This definition may help to clarify this surreal film adventure that screenwriter and first-time director Charlie Kaufman thrusts us into with the bewilderment that comes with his mental territory (see "Adaptation," "Eternal Sunshine of the Spotless Mind").

In what would function as a prologue to the story, theatre director Caden Cotard (Philip Seymour Hoffman) opens his staging of classic "Death of a Salesman" to smash reviews. For his unique approach to Arthur Miller's classic play (by using a younger cast than Miller imagined it. Cotard is a bag of worry and indeciveness but has no trouble accepting the accolades generated by his hit and, following that, the awarding of a "genius grant" of a large sum of money to promote future work for the stage without financial worries.

As he considers what that work might be, the so-far grounded reality of the story sprouts the seeds of surreality as the idea-less genius grapples with an as-yet unformed "next project" that will, hopefully, stagger the mind and fulfill all expectations. The trouble is, he hasn't a clue.

So, with his nice new mogul-size bank account, he sets about to acquire a huge warehouse for his workspace and builds a life-size replica of New York in it. He surrounds himself with a grand opera-size corps of presumably New York actors who show great reverence to every word that passes the lips of their newly minted master of the craft. Chief among them, sitting front and center, is blond-tressed Claire Keen (Michelle Williams), star of the Miller play and devoted idolator of her artist director hero.

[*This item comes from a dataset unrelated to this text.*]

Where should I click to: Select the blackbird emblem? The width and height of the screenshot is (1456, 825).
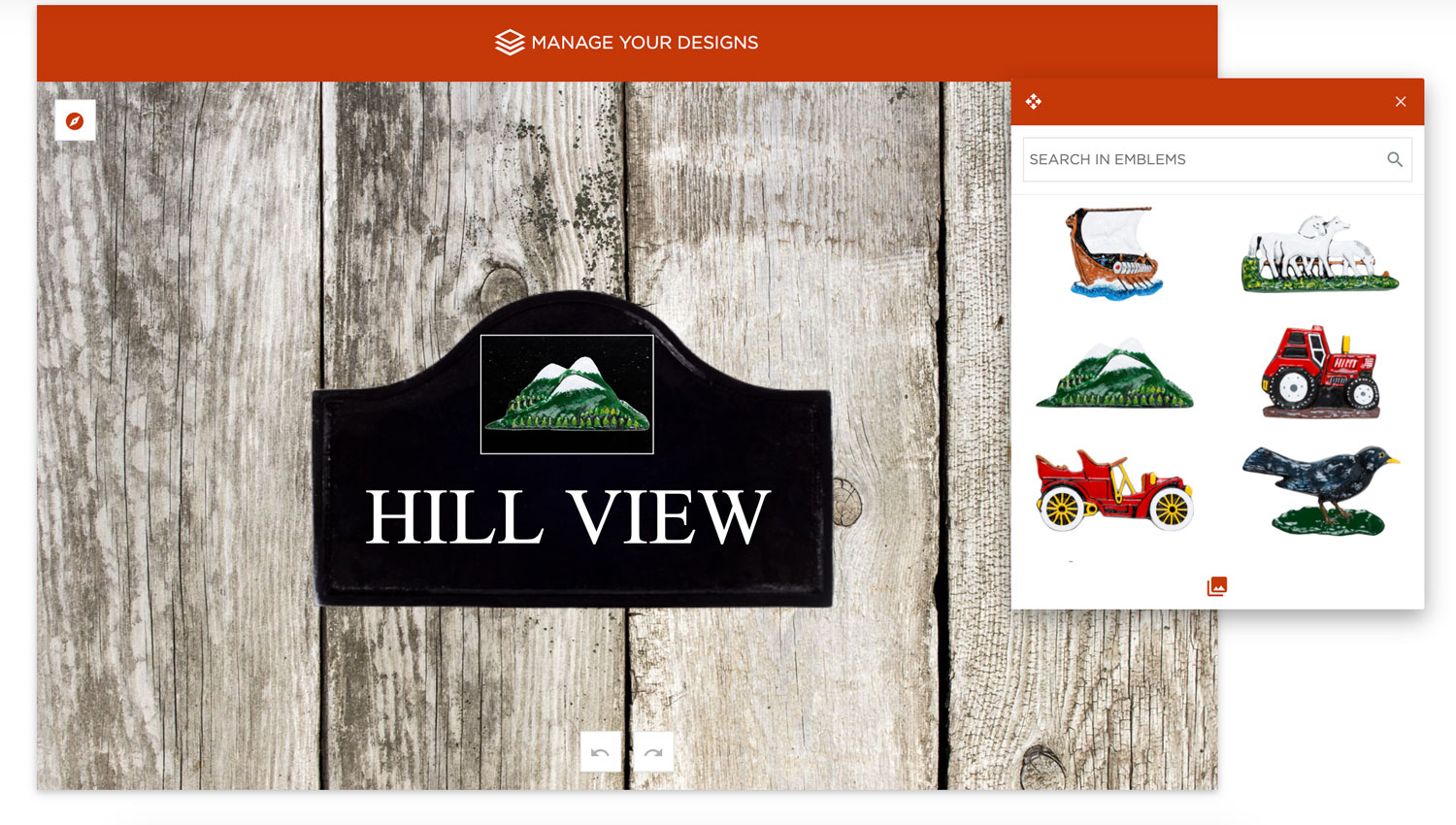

Cotard is fitfully married to Adele Lack, the mother of his child, and a reknowned artist of miniature paintings. She's about to shake the ground under our hero by informing him that that trip to Berlin that they both were going on if off... for him! But, she'll be back soon enough. Yeah. Still, not to worry because he's been carrying on a flirtation with yet another idolator, only this one has physical consummation on her mind. She's the boxoffice girl Hazal (Samantha Morton) whose desire turns into action at the mere suggestion that he might be ready to get into bed with her. When he finally does... well... it doesn't turn out according to her script.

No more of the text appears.